**EXCERPT TO READ:**
= Beginning of Section =

For treatment studies, animals were randomized into treatment groups (10 animals per group) once tumors reached an average of approximately 75–100 mm³. The average tumor volume at the beginning of treatment was uniform across treatment groups. Upon randomization, animals were treated with anti-CTLA4 (clone 9D9 formatted on a mouse IgG2a backbone), anti-PD1 (clone J32 or 29F1A12 formatted on a mouse IgG1 N297G backbone), or an isotype control reagent. Animals were dosed three times, three days apart starting with the day of randomization. Body weight was measured once weekly and tumor volumes were measured twice weekly until the end of study.

Comparison of tumor volumes over time were conducted by comparing median survival of each group to an arbitrary tumor volume of greater than 800 mm³. Median survival for each group was compared using a Log-rank (Mantel-Cox) test in Prism (GraphPad, San Diego, CA). For chimerism and reconstitution analyses, all groups evaluated were compared to each other using a one-way ANOVA with multiple comparisons test in Prism.

= End of Section =

**REQUIRED TASKS:**
a - In the tumor study excerpt, how many animals were placed in each treatment group?
b - Please translate this sentence from the tumor study excerpt into Spanish: "Median survival for each group was compared using a Log-rank (Mantel-Cox) test in Prism (GraphPad, San Diego, CA)."
c - Write out the part of the tumor study excerpt that opens with the words containing "For treatment studies, animals" and closes with "end of study.".
The entries after this excerpt come from a separate source.

**INFORMATION GIVEN:**
= Beginning of Section =

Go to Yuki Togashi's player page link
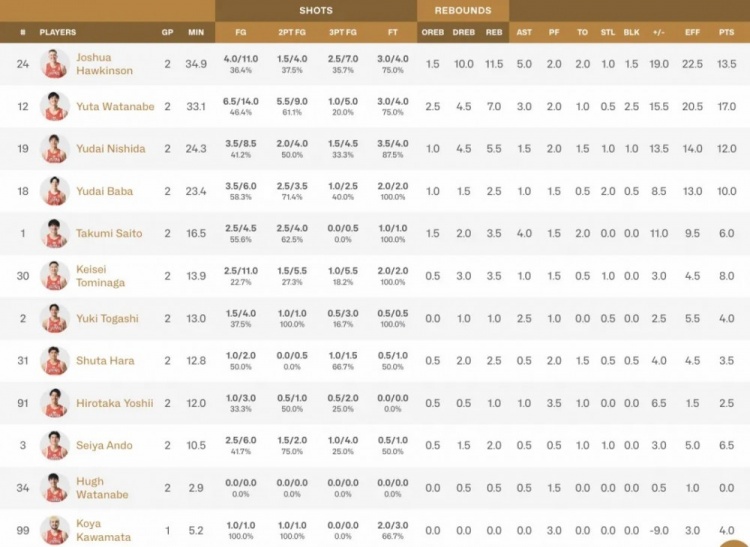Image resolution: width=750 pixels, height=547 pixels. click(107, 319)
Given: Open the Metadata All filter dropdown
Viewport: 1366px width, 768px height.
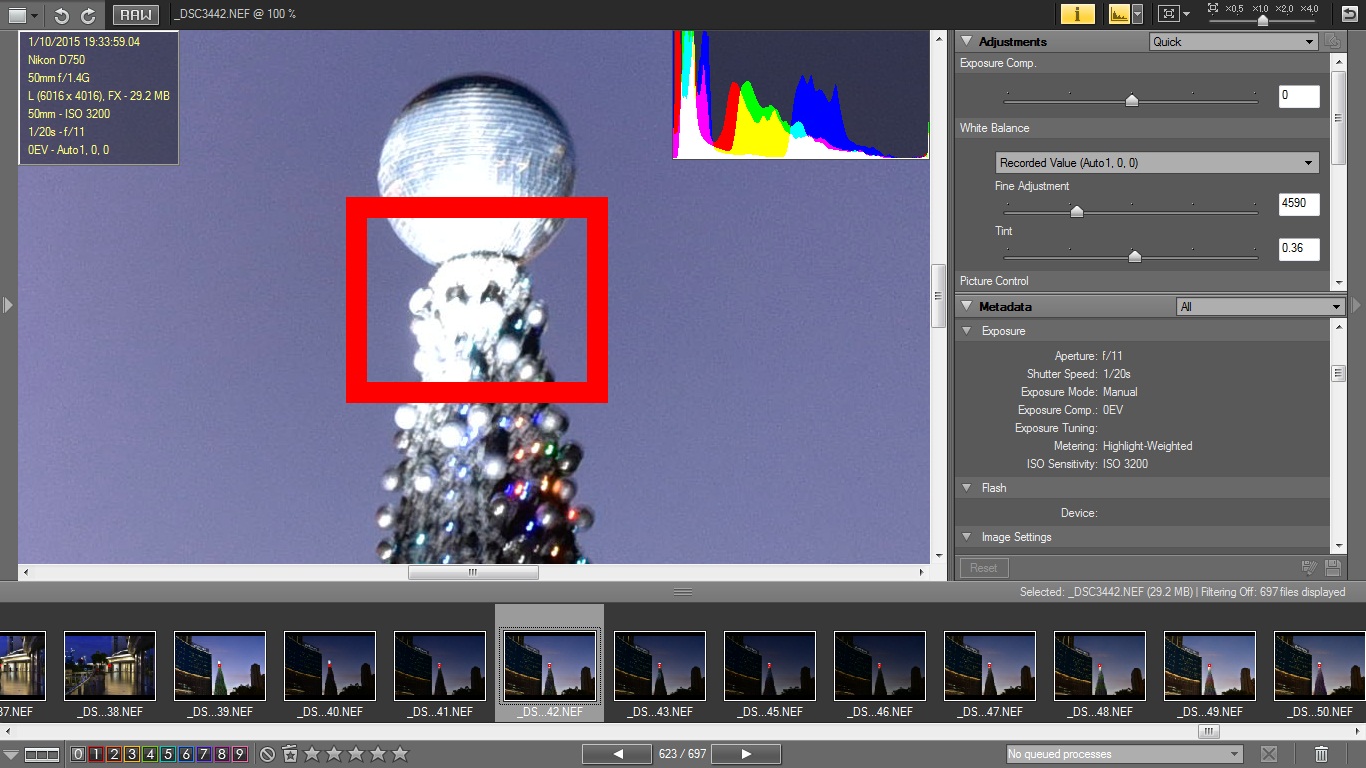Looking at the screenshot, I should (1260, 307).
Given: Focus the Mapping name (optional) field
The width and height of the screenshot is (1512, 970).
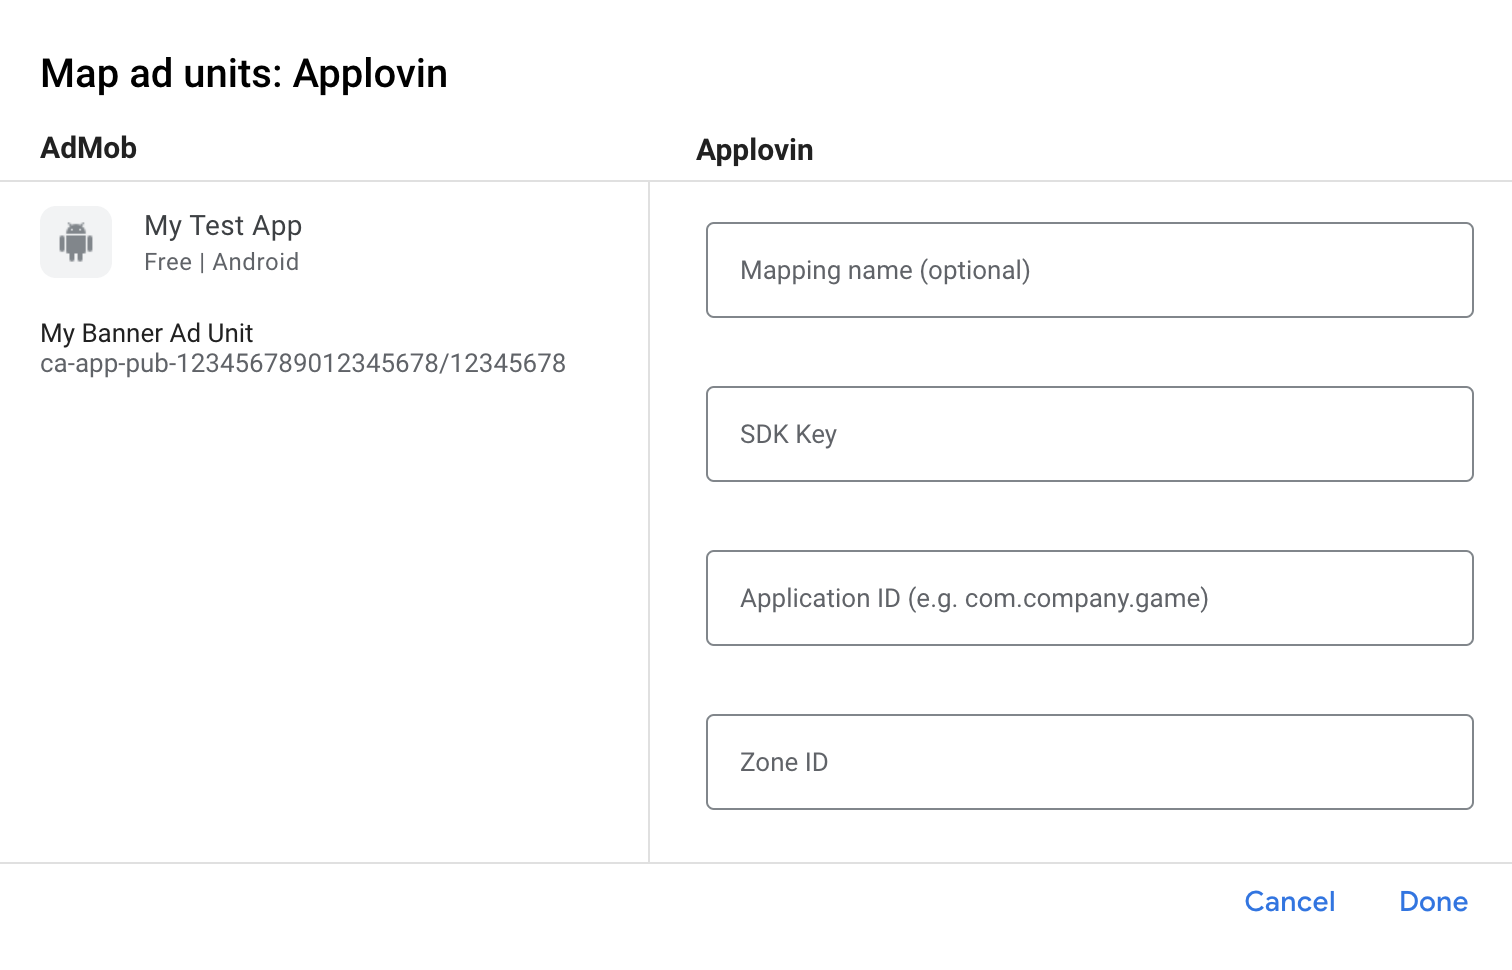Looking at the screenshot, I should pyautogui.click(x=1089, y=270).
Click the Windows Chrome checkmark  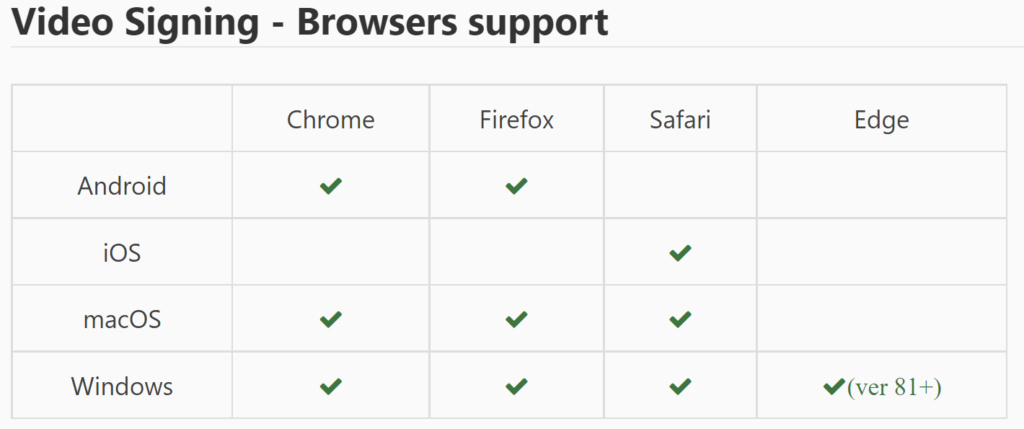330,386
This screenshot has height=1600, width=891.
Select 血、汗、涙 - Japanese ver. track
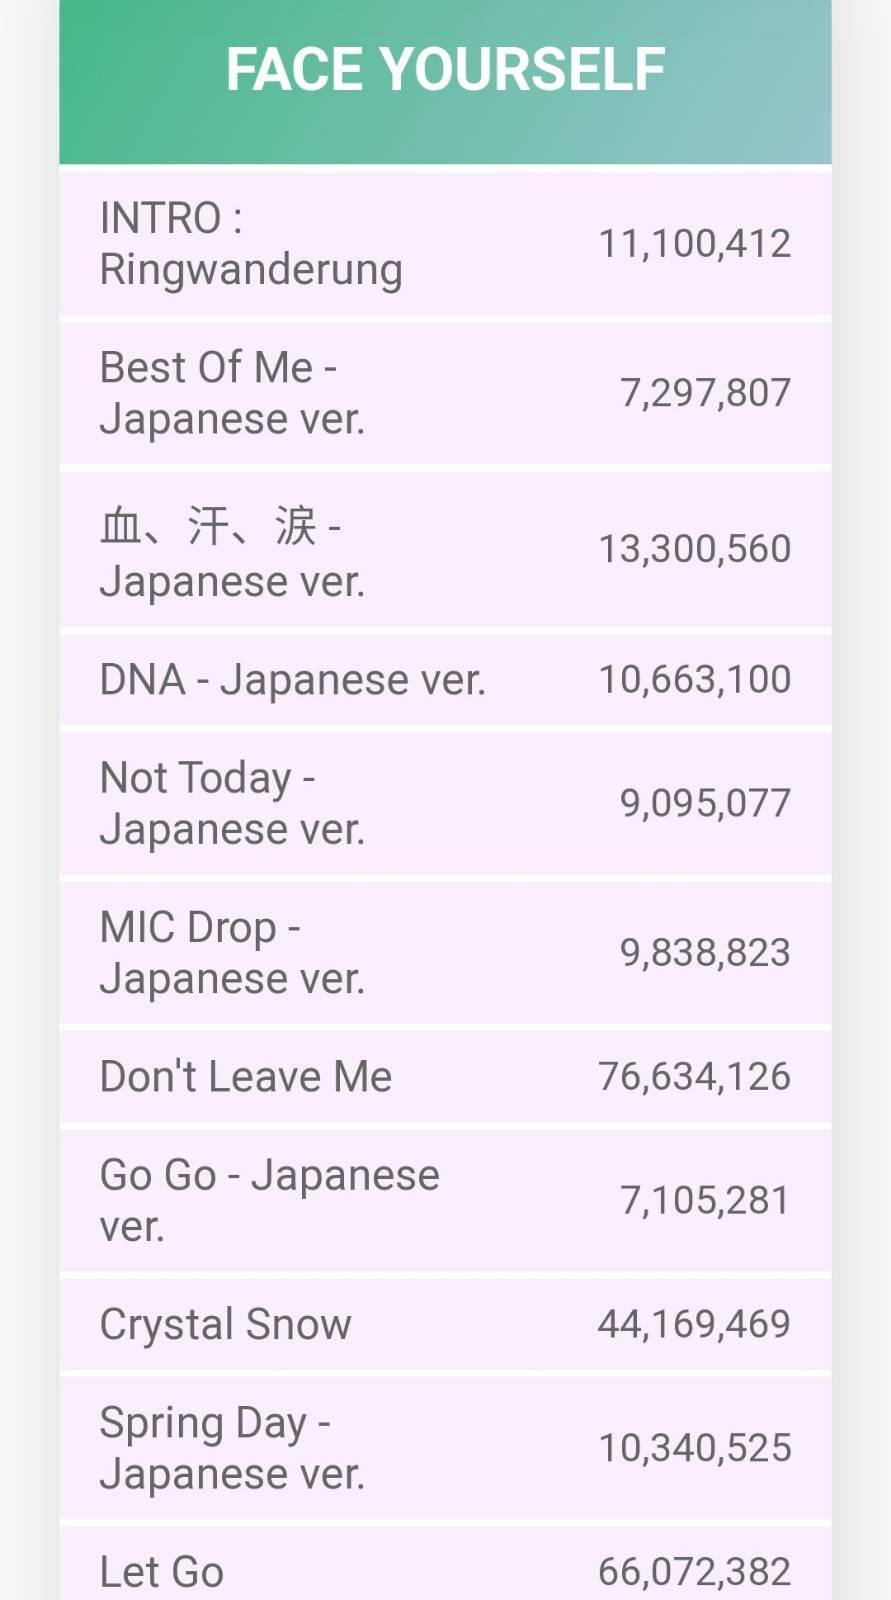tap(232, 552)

= End of Section =

**EXPECTED RESULTS:**
a - Ten animals per group.

b - La supervivencia mediana de cada grupo se comparó mediante una prueba de rango logarítmico (Mantel-Cox) en Prism (GraphPad, San Diego, CA).

c -
For treatment studies, animals were randomized into treatment groups (10 animals per group) once tumors reached an average of approximately 75–100 mm³. The average tumor volume at the beginning of treatment was uniform across treatment groups. Upon randomization, animals were treated with anti-CTLA4 (clone 9D9 formatted on a mouse IgG2a backbone), anti-PD1 (clone J32 or 29F1A12 formatted on a mouse IgG1 N297G backbone), or an isotype control reagent. Animals were dosed three times, three days apart starting with the day of randomization. Body weight was measured once weekly and tumor volumes were measured twice weekly until the end of study.